I missed all of that knowledge because there is no information which tells you that the Hunter's Dream is a hub and a "I'm going this direction in a dungeon and assuming I'll be fine because this is the kind of game that doesn't talk down to me made me miss the tutorial skeletons. That seems like a small thing you consider that, mostly, you don't re-explore areas until you're looking to look for additional material. The thing that upsets me is that I am an insufferable completist about video games, and I'm aware of it, but I knew that this game different and didn't do my annoying create-a-spreadsheet research, and that taking a right instead of a left and selecting "Okay" when the game gave me a choice skipped my ability to even understand that I had to equip weapons without mashing a bunch of random buttons to discover that was how I did it.
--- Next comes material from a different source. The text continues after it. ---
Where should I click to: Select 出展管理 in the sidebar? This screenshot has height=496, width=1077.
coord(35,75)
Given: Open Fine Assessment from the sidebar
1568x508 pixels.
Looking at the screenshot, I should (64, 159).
"There's nothing to stop you from pressing buttons" or whatever In Training said, combined with the Stux "Sorry you missed the tutorial, idiot," feels like what the game said to me, and I feel like it detracts slightly from the game experience. WHen all it has going for it is atmosphere, it feels like an only slightly better American McGee's Alice in terms of overall feel, with extremely, intensely good combat mechanics that you only learn by mashing buttons until you figure out the control scheme. I know tutorials feel artificial, but the defenses I've seen for this game are either A) "Why don't you just try controller combos until you figure it out?" which... I'm not even going to mince words, is stupid, B) "Sorry you missed the tutorial, bozo!" when it's... uh, missable or C) "Here is a helpful list of the button mapping and some tips about things that aren't immediately understandable, like guns should be used up close," which, great but, I think, the game should have given me, even if it meant sacrificing their survival horror ambiance (which suffers in the first place from being -and I love vague and metaphorical poo poo - too vague at the outset.)
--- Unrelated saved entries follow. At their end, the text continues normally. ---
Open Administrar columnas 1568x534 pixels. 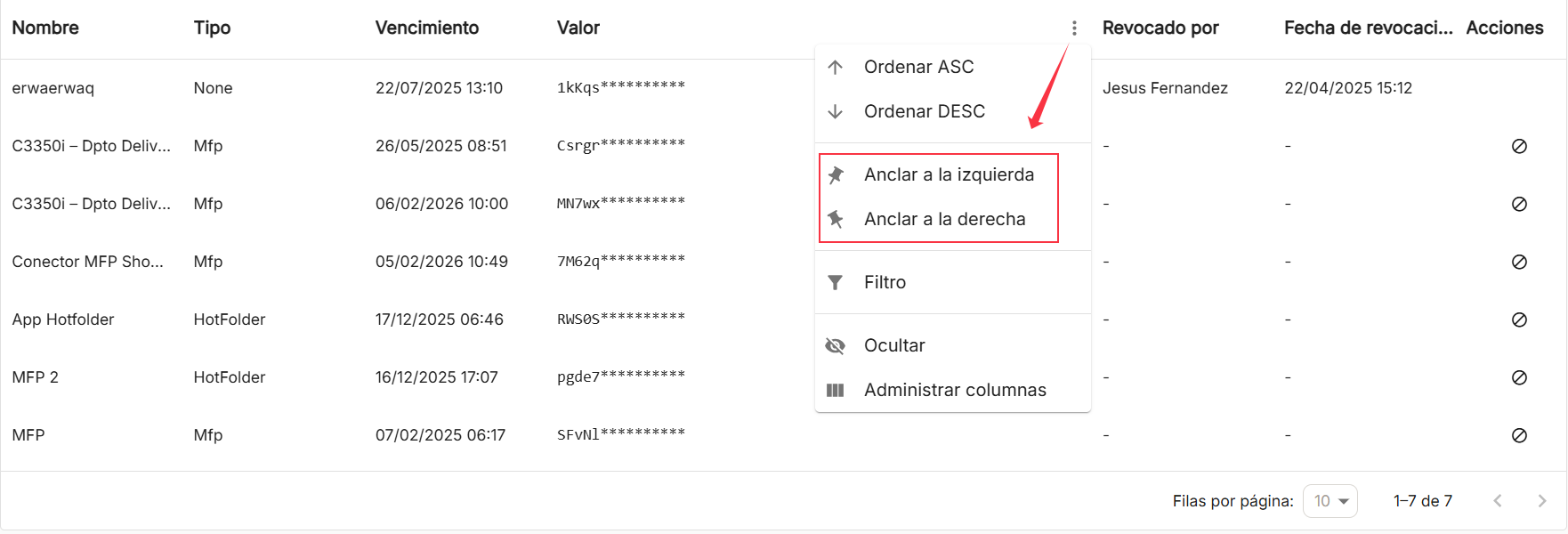pyautogui.click(x=953, y=390)
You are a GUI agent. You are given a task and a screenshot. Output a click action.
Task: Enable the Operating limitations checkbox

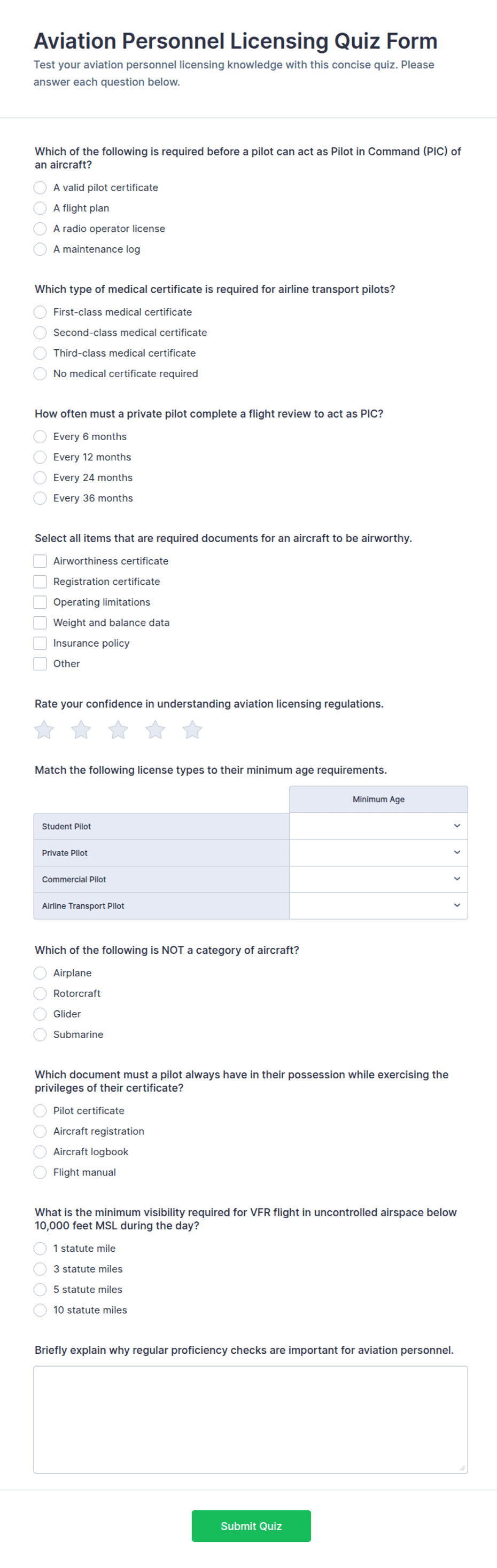pos(40,602)
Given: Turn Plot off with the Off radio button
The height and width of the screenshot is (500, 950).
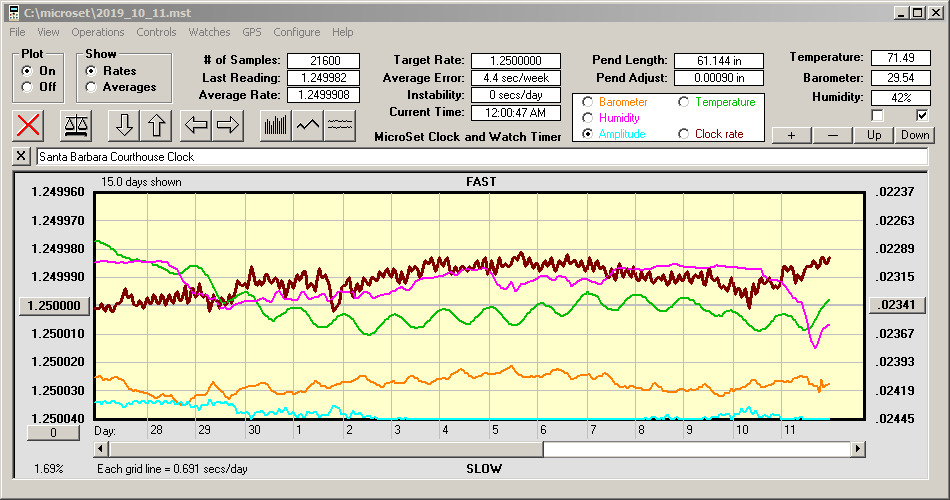Looking at the screenshot, I should pyautogui.click(x=27, y=87).
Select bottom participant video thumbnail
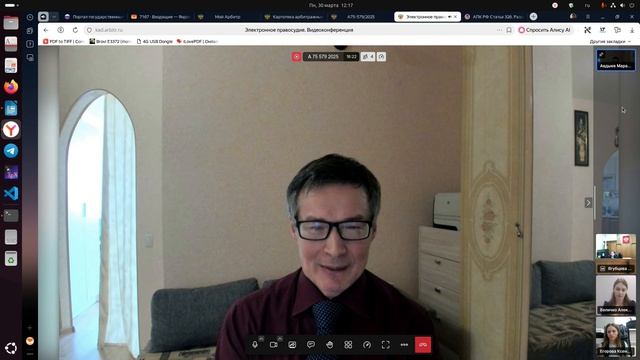This screenshot has height=360, width=640. point(616,337)
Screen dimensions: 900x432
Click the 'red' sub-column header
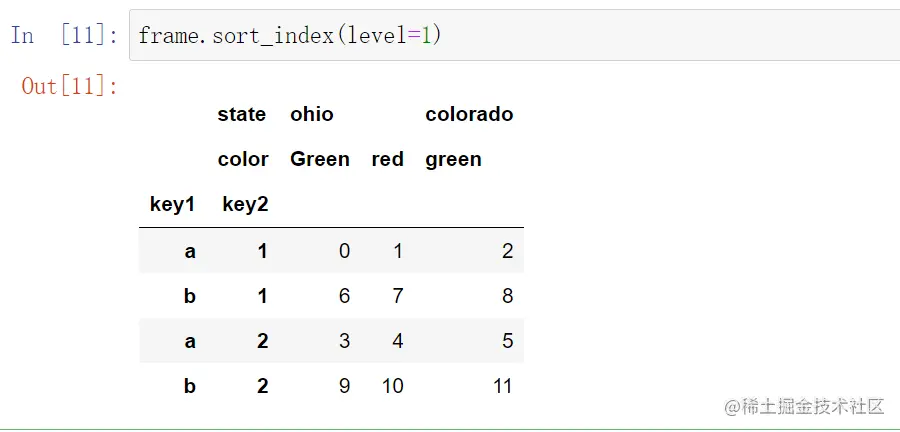(387, 159)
The game didn't judge you. Like I said, it's perfectly content to let you do whatever you want and go in completely misunderstanding how to play it. It does this not because it wants you to play a certain way or explore in a certain fashion, but because it's telling you that no matter how you choose to play, you have to think logically. Not hitting the L2 button to find out what it does is not logical. Not interacting with your other 2 weapon slots to see if you can put your gun there is not logical. Teleporting away from the area you just got to via a menu that has two confirmation prompts is not logical. Don't get me wrong, I am not faulting you for missing the tutorial elements as some people have been more harsh about somewhat unfairly, because this is your entry into the general style of gameplay the Souls games have.
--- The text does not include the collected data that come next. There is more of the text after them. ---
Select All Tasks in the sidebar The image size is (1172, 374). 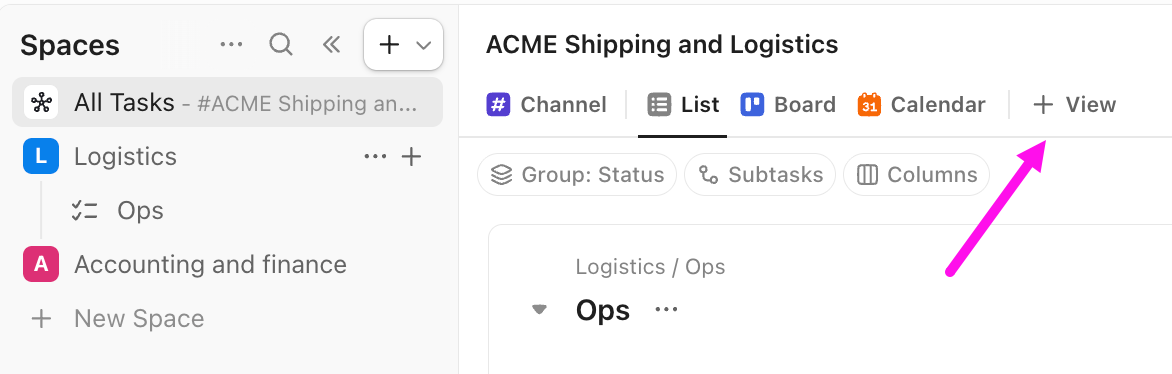tap(227, 102)
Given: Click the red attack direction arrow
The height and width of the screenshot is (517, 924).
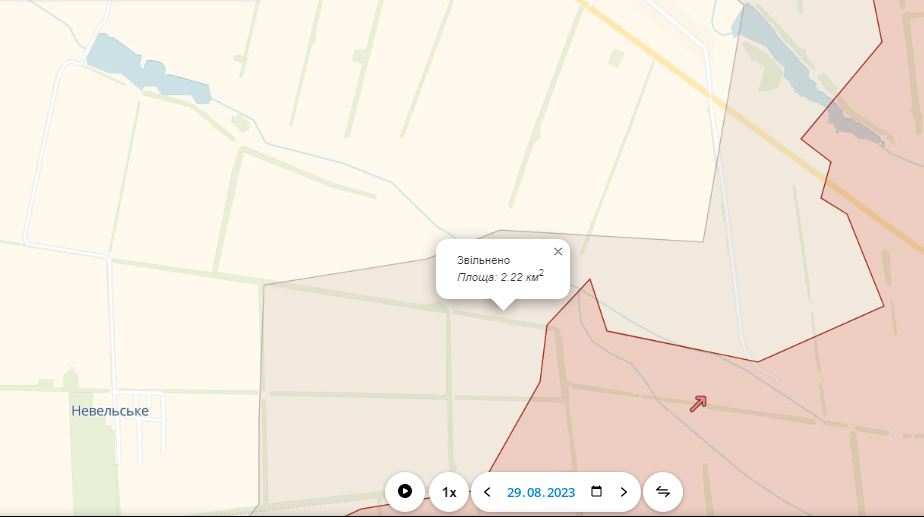Looking at the screenshot, I should (698, 403).

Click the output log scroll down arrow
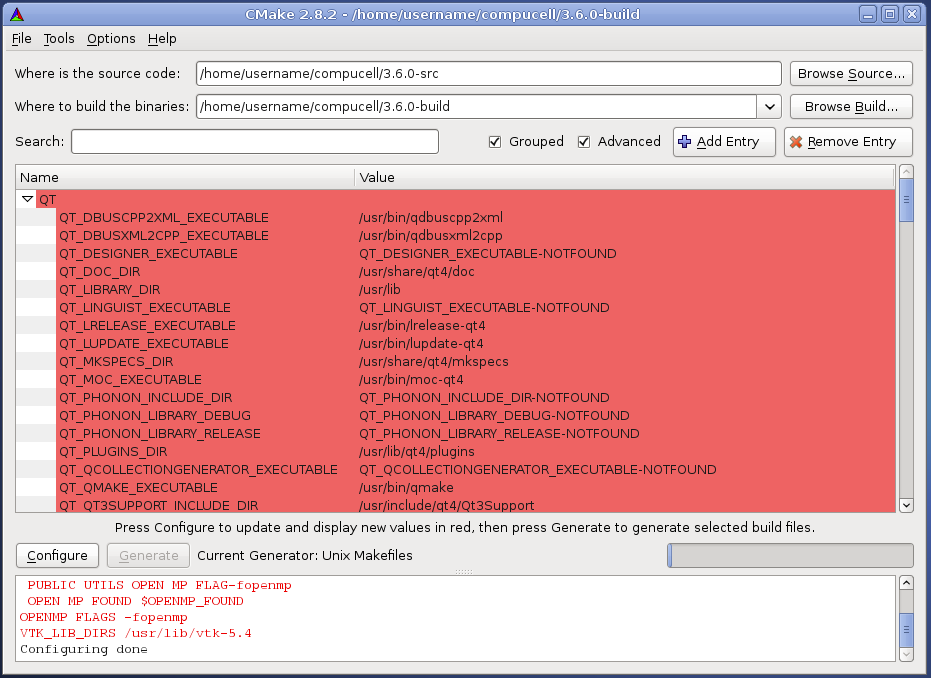coord(906,653)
What I'm saying is that even though I'm not faulting you for it, it's still on you that those things happened no matter what, because you have always had the option of saying "I don't know how to play this, so I'm not going to go further in until I find out how." If you have to read the manual or e-manual as one poster suggested because you missed the floor tutorials, then fine, that knowledge is there for you too. Where you went wrong is assuming that that information is so buried that you couldn't find it, and pressing on without it.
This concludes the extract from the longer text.